Excerpted passage:
((

Whatever Next Goal Wins does at the box office – and it’s unlikely to be troubling Oscar voters – you suspect Waititi’s life and career will continue on its seemingly charmed way. According to the man living it, it has always been thus.
“It’s like The Truman Show – everything has just been put in front of me, for me. Like, you’ve just been sent in here to entertain me for 15-20 minutes, then you’ll go and these people [the PR team] will do something for me. My mother says this to me all the time … I used to write stories about how the world was on fire and everyone was dying. My parents died and I was the only one who survived. I’m always, like, the star of my own show … This is basically my whole story, just for me.”
There are words for that. “It’s called being a Leo. Oh, narcissism? It’s true.”
But with that, he says, is the self-doubt of being a fêted figure but feeling a bit of a fake. “It all comes from a deep place of insecurity and imposter syndrome – all the things that everyone else in this industry has – the deep sense of not feeling like you belong here, or that you’ve gotten away with something, and no one’s found out yet.
“Most people in this industry have that fear or that sense that it’s either all going to be taken away – the window is going to close – you’re going to be irrelevant soon, or that you’ve somehow stumbled into this undeservedly – that there’s been some sort of glitch or mistake, and no one has noticed that you don’t know what you’re doing.
“If anyone asks me, ‘So, how do you make films?’ I don’t know. I don’t know any of the names of the equipment on set. All I know is what I’d like to see as an audience member in a rectangle on a big screen, and I’ll try my hardest to get that.
“I think directing in general is just you making decisions fast and confidently, and then people will believe you and follow you.”
Does he have anything left to prove? “Nah, I’m good. Film wasn’t even my dream. I didn’t have a dream of doing this, and I’ve already achieved it. I don’t care about anything other than just my happiness and my family.”
His marriage to Ora has made him both tabloid-famous and a glossy magazine fixture. He also appears to have met everybody. Yes, he has been starstruck on occasions. Such as when Ora introduced him to Mick Jagger at a party. He gulped, excused himself and departed.
“It was, ‘I’m not going to sit down and talk to you because I’m going to fuck this up, so I’m just going to walk away.’ ‘Have a good night.’ That was enough for me.”
He will be busy for the foreseeable future with whatever is next on his Hollywood to-do list.
But he does have the makings of a New Zealand film in a drawer somewhere. One of his early short films, Tama Tū, was about six Māori Battalion soldiers in World War II Italy.
He’s been tinkering with an idea about a battalion feature. It is the “Don Quixote of all films that every Māori film-maker has been trying to make,” says Waititi.
He’s not the only one – Muru director Tearepa Kahi also has one in the works. Waititi feels his is a good 10 years away.
“I think the problem is we shouldn’t be making a Saving Private Ryan version of the Māori Battalion film because we’ve already got Saving Private Ryan, right? So, it has to be something that celebrates being Māori – the stories, the cool, amazing stories of the battalion. It’s got to be in our style, which means it has to be entertaining and fun.”
Next Goal Wins is in cinemas on December 7.

))

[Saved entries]
((

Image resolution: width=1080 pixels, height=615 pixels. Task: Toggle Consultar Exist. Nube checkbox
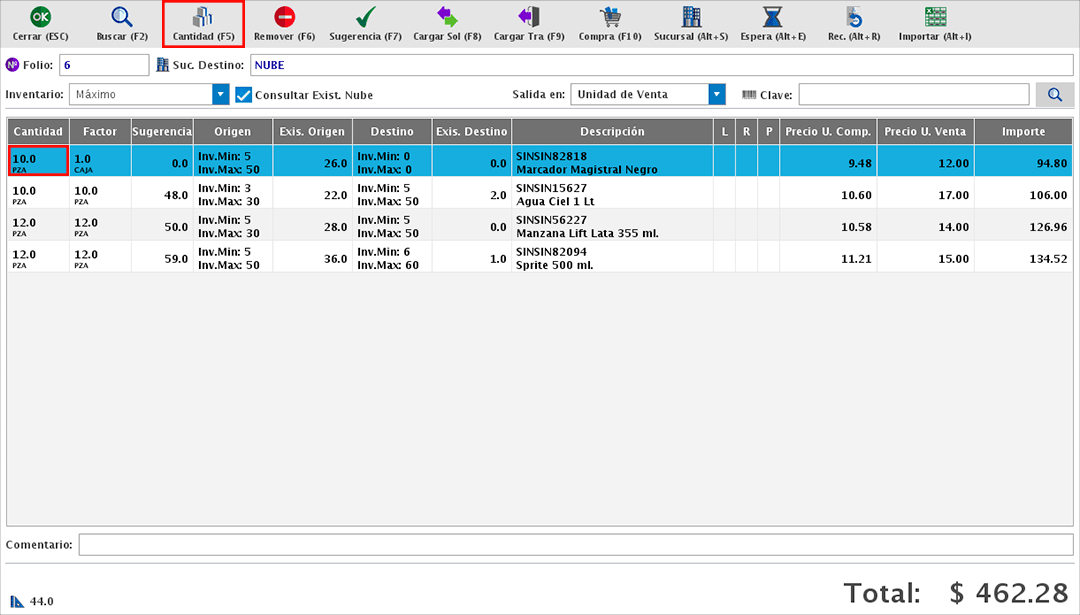coord(243,95)
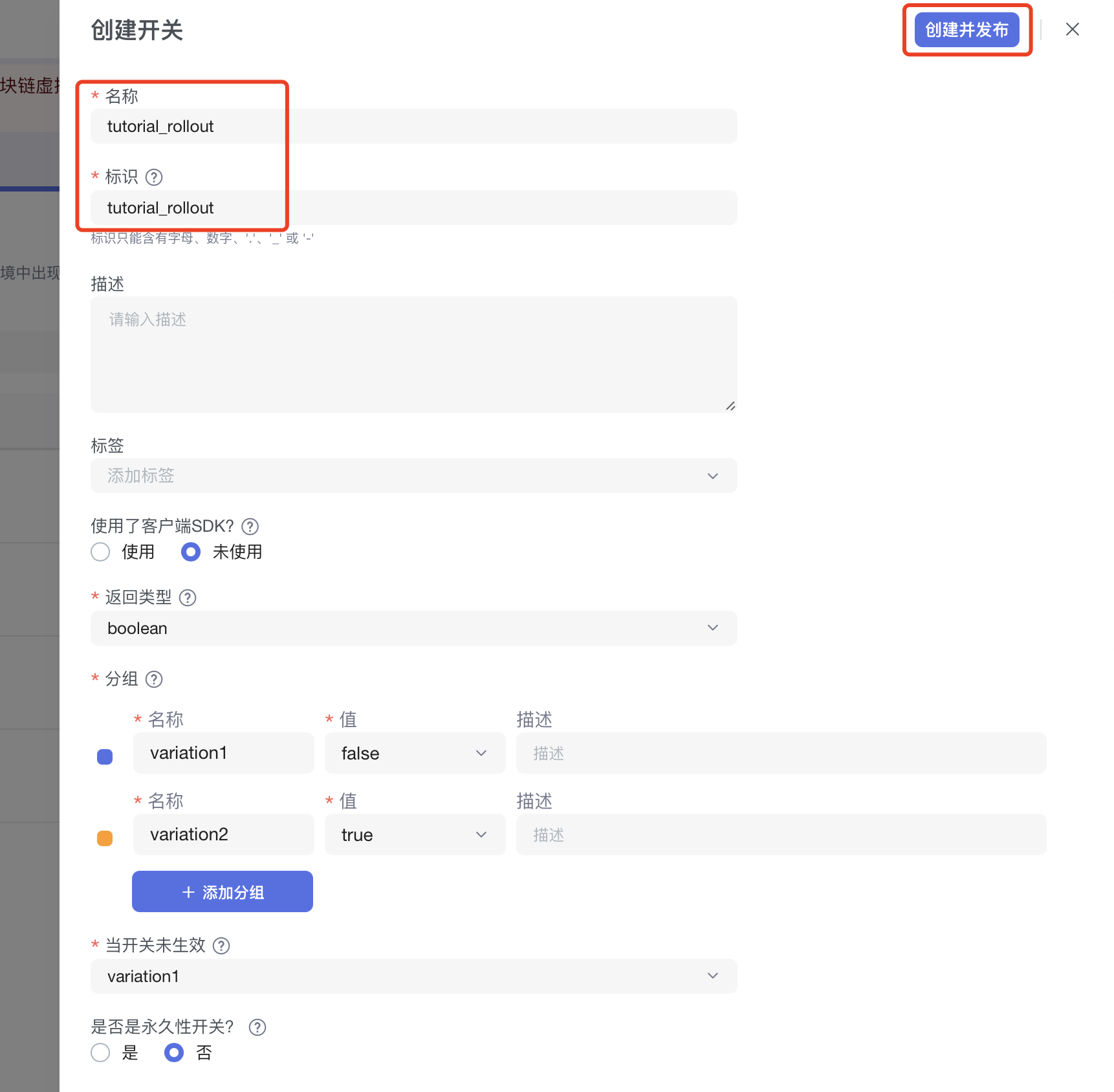This screenshot has height=1092, width=1114.
Task: Choose 是 for permanent switch option
Action: tap(101, 1053)
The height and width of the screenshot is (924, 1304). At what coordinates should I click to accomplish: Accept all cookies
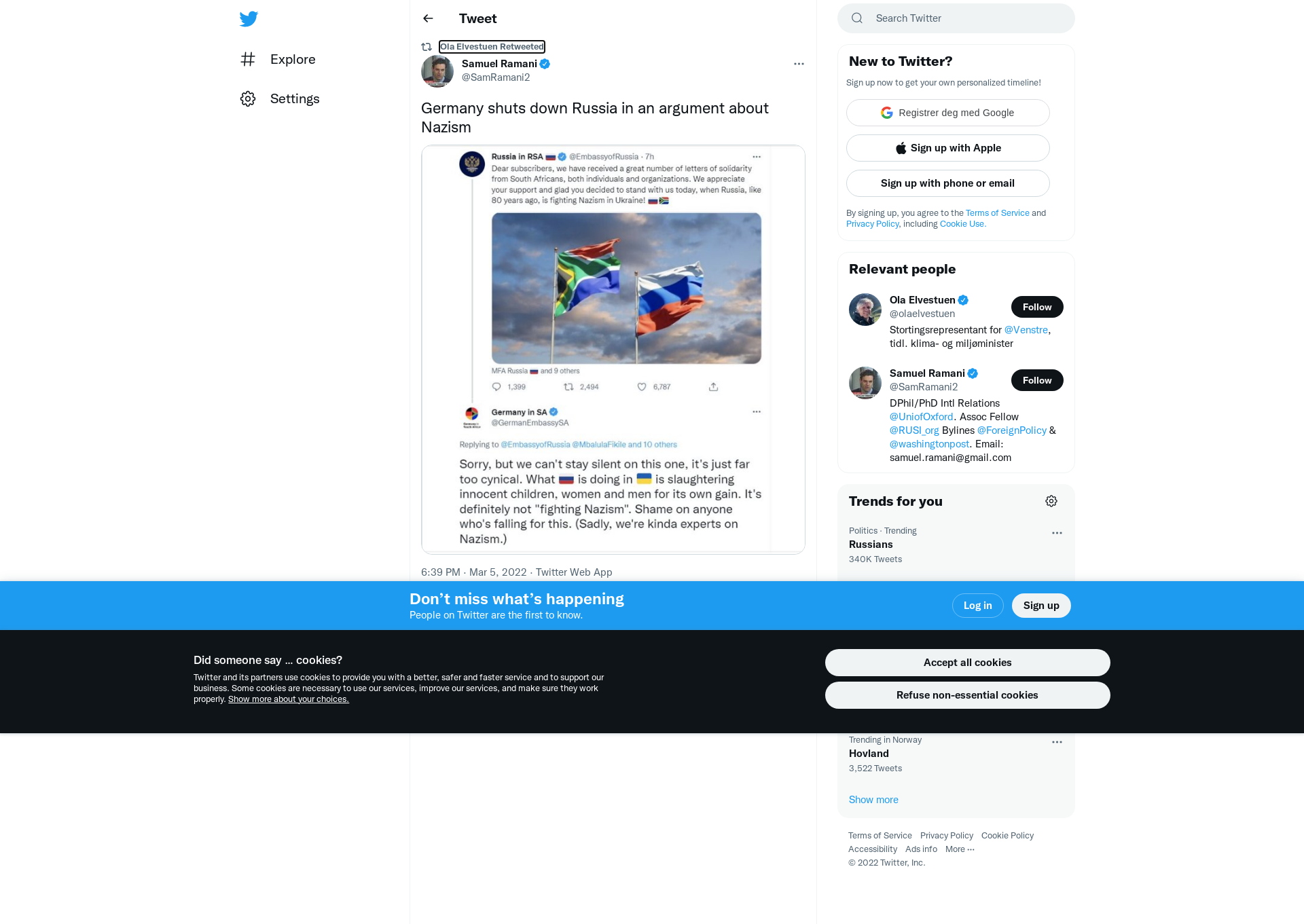pyautogui.click(x=967, y=663)
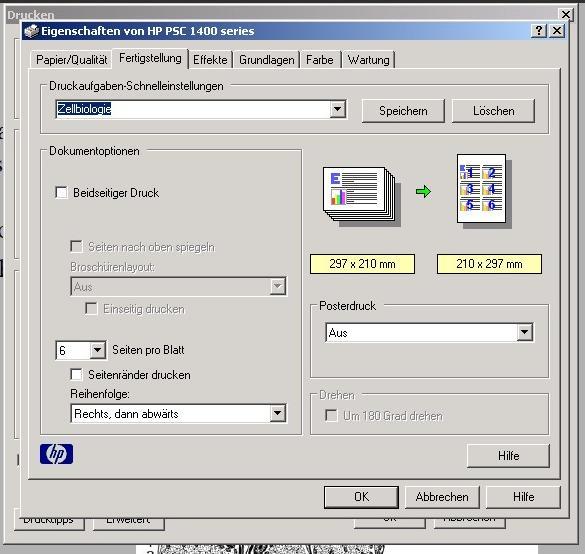The height and width of the screenshot is (554, 585).
Task: Click the HP logo icon
Action: pyautogui.click(x=56, y=454)
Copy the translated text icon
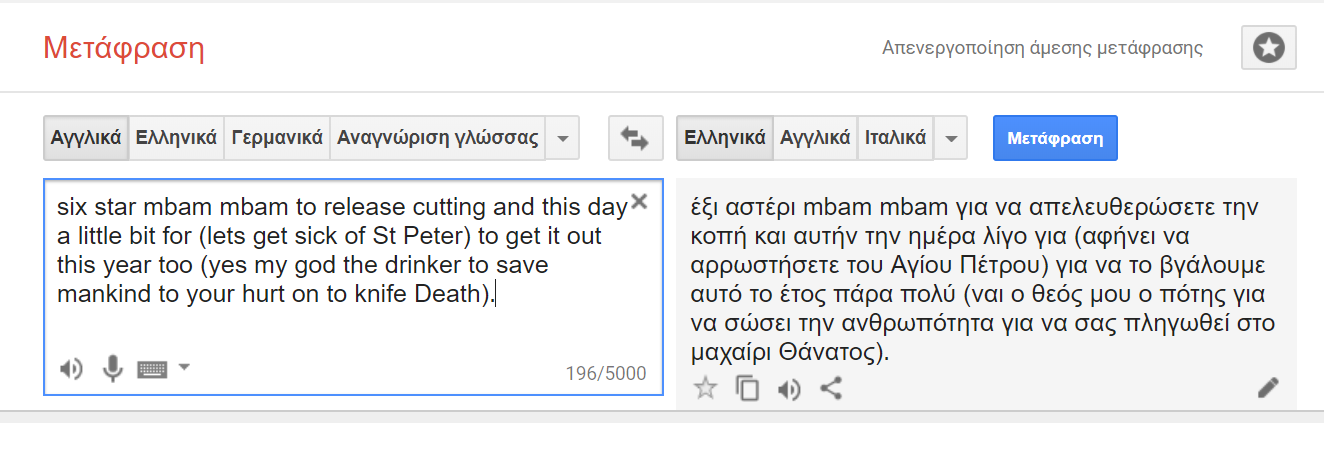The image size is (1324, 460). [x=747, y=388]
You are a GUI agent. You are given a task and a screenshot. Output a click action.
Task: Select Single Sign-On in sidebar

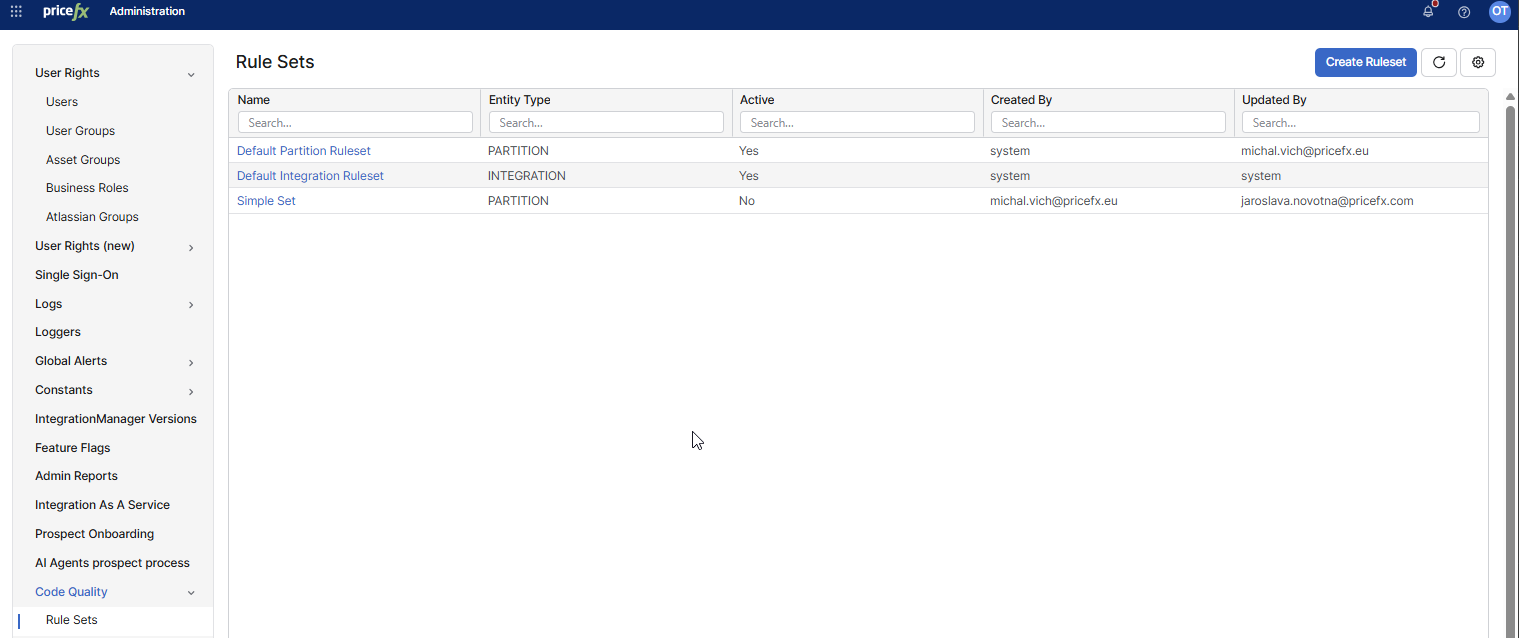[x=76, y=275]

))

Tasks:
a: Reproduce the stretch of the Waititi interview from "But with that, he" through "found out yet.".
b: According to the Waititi interview, what was his early short film Tama Tū about?
Work only from the Waititi interview.

Responses:
a:
But with that, he says, is the self-doubt of being a fêted figure but feeling a bit of a fake. “It all comes from a deep place of insecurity and imposter syndrome – all the things that everyone else in this industry has – the deep sense of not feeling like you belong here, or that you’ve gotten away with something, and no one’s found out yet.

b: Six Māori Battalion soldiers in World War II Italy.